Grant took another bite of his sandwich. "Have to talk to Oian Rosco about that," he observed. "He'll know if it can be done, and how much it would cost. I'll have to find out about neon myself one of these days. I don't like to have to hire anyone to make repairs."

We were silent for a while. "Another way to get customers," Grant mused, "would be to put up a sign outside: 'Limit–one cabin to a customer.' They'd come rushing in then, I'll bet."

We talked for a while about what different characters and personalities people possess–differences evidenced by the very manner in which they ask for cabins. There are several general types of opening remarks. There's the one that goes something like this: "Have you a nice, soft bed for a poor weary traveler to lay his tired body in?" The person–almost invariably a man–who asks for a cabin in this manner is without doubt good-natured, easy-going and generous, and has a good sense of humor. Then there's the thin-nosed man who thrusts that slender appendage a cautious inch inside the office doorway and demands, "Whatcha get for your cabins?" And there's the woman–too many of her–who inquires thoroughly into every detail before she will condescend even to examine a cabin.

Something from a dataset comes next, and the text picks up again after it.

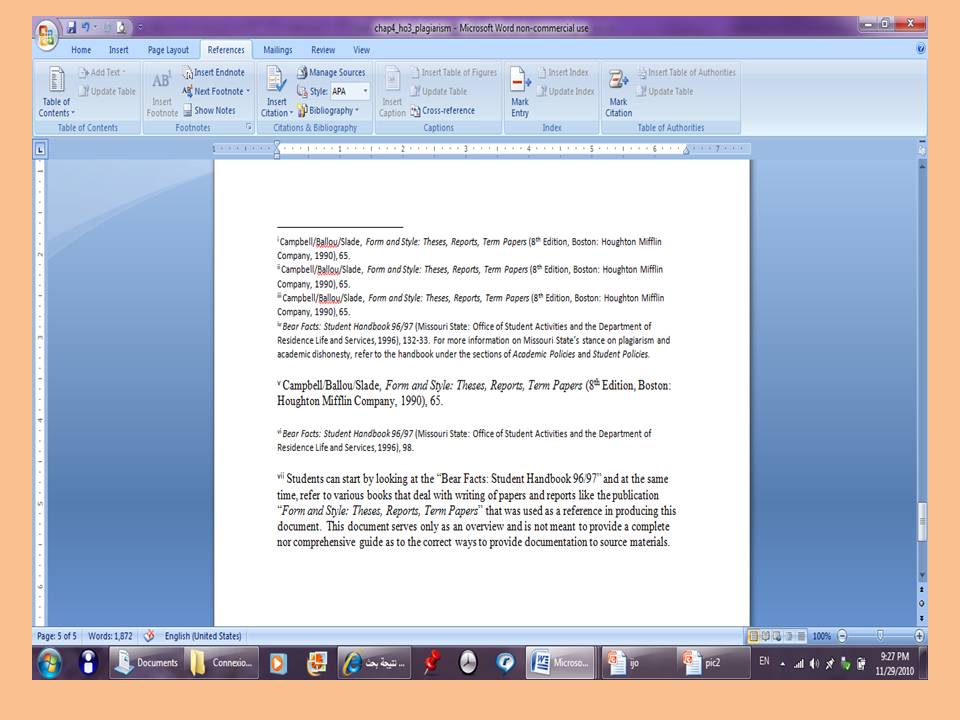Click the proofing errors status icon
960x720 pixels.
click(x=149, y=636)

"Have you bedbugs?" she inquires. There are two appropriate responses to such a query that, so far, I've been able to hold back. One is, "I'm sorry, we haven't any, but I think you can get some at the little store across the street." The other response would be a sigh, a confidential motion to her to come closer, and the words: "No, but I'm eaten alive by lice. Have you found any good ways to get rid of lice?"

Not only is a woman of this type not satisfied with asking about bedbugs, but she must also ask whether there is hot water (really hot?) and whether we actually wash the sheets, or whether we just iron the wrinkles out each time they are used and put them back on the beds.

But the most common four words–I've heard them so often I can almost tell by a prospective customer's expression when I am about to hear them again–are: "Have you any vacancies?"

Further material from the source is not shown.